Dua

3.2K 254 21
                                    

Update: 2 Desember 2017
Revisi: 13 Desember 2017

"Kalo masih ada typo atau tanda baca yang salah, tolong di tandai. Makasih ♡"

-• Happy Reading •-

.

.

Taksi yang dinaiki Daffa hampir sampai. Matanya menatap lurus ke depan memperhatikan jalan yang sebentar lagi akan ia lalui. Tatapannya menerawang jauh. Siapa gadis berdiri tepat di depan gerbang rumahnya itu?

Seorang gadis memang tengah berdiri di sana seraya memperhatikan rumah yang sekarang di tempati Daffa dan keluarganya itu. Perlahan gadis itu mulai nampak jelas. Daffa menyipitkan matanya memperhatikan gadis itu. Jeane ... apa yang sedang ia lakukan disana?

"Pak stop pak ...."

Daffa segera memberhentikan taksi itu, membayarnya, dan turun dengan terburu-buru. Jean terlihat hendak beranjak dari tempat itu.

"Jean!"

Mata Jean membulat, panggilan tadi sontak membuat langkahnya terhenti. Pikirnya kalut apa yang harus ia lakukan. Jean hanya bergeming tak melanjutkan langkahnya ataupun membalikan badannya.

Daffa menghampirinya dengan perlahan dan berdiri di hadapan Jean. "Lo tinggal di kompleks perumahan sini juga? Daerah mana? Btw ... tadi kenapa lo liatin rumah gue?" pertanyaan yang diajukan itu sudah menyamai wartawan yang mewawancarai narasumbernya dengan terburu-buru.

Sudah dapat ditebak, tak akan ada respon dari gadis dingin itu. Ia hanya tetap terdiam mematung tanpa ada sepatah kata pun yang keluar dari mulutnya.

"Gue heran. Sebenernya lo itu bisu?, nggak bisa ngomong? Atau ... nggak mau ngomong karna takut ketauan gugup kalau lagi ngomong sama cowok ganteng kayak gue?"

Jean mengangkat alisnya sebelah. Namun mulutnya masih tertutup rapat dan tetap tak bersuara.

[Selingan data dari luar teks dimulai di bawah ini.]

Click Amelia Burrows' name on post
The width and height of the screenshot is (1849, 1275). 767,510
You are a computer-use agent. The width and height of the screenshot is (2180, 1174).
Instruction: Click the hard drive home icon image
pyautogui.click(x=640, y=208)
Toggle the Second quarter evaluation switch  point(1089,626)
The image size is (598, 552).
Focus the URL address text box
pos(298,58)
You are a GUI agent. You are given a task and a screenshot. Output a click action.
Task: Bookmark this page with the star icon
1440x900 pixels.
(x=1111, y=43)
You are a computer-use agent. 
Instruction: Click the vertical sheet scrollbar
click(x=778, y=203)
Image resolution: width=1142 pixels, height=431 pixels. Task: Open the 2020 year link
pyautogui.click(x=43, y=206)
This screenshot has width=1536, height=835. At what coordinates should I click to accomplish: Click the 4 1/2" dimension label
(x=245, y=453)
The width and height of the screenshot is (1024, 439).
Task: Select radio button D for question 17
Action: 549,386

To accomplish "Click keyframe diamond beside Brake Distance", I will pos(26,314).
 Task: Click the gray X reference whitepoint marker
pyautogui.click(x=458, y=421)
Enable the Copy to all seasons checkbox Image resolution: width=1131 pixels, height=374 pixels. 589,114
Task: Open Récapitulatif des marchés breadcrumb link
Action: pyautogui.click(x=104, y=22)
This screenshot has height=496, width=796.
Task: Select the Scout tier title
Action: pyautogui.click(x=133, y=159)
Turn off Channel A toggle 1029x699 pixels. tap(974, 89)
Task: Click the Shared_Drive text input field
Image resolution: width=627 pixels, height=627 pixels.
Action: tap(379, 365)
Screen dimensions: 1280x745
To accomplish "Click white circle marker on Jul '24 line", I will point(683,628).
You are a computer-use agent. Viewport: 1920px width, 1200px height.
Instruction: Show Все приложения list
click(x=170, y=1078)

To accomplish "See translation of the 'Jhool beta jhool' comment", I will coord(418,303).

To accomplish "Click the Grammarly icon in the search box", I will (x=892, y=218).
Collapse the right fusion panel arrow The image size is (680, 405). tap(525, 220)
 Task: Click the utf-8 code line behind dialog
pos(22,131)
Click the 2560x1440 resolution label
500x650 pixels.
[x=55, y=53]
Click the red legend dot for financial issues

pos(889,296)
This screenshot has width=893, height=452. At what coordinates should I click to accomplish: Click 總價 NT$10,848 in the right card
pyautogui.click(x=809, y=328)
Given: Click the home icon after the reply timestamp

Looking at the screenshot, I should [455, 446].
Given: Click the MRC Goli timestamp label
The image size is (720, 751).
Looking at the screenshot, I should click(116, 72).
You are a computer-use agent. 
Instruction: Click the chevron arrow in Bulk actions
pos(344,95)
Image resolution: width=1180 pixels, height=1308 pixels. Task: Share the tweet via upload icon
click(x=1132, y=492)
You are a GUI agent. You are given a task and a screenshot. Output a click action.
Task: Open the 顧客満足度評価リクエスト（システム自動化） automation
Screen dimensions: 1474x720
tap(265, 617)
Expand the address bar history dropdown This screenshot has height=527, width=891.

"Ya udah deh gue nggak maksa. Kapan - kapan kalau lo mau ngomong, sama gue aja oke. Gue dengan senang hati dengerin semua omongan lo." Senyuman Daffa terpancar dengan ikhlas di wajahnya. Melihat hal itu, tatapan mata Jean berubah agak surut.

"Lo gak berubah Daf, lo masih kayak dulu," ucap batinnya.

"Itu bukan urusan lo!"

Kalimat yang terdengar ketus itu meluncur dari mulut gadis dingin itu, benar-benar jauh berbeda dengan apa yang diucapkan hatinya.

Jean pergi begitu saja. Daffa menatap punggungnya yang perlahan semakin menjauh. Empat kata yang dikeluarkan gadis itu membuatnya agak tertegun. Namun, reaksi Daffa setelah itu ....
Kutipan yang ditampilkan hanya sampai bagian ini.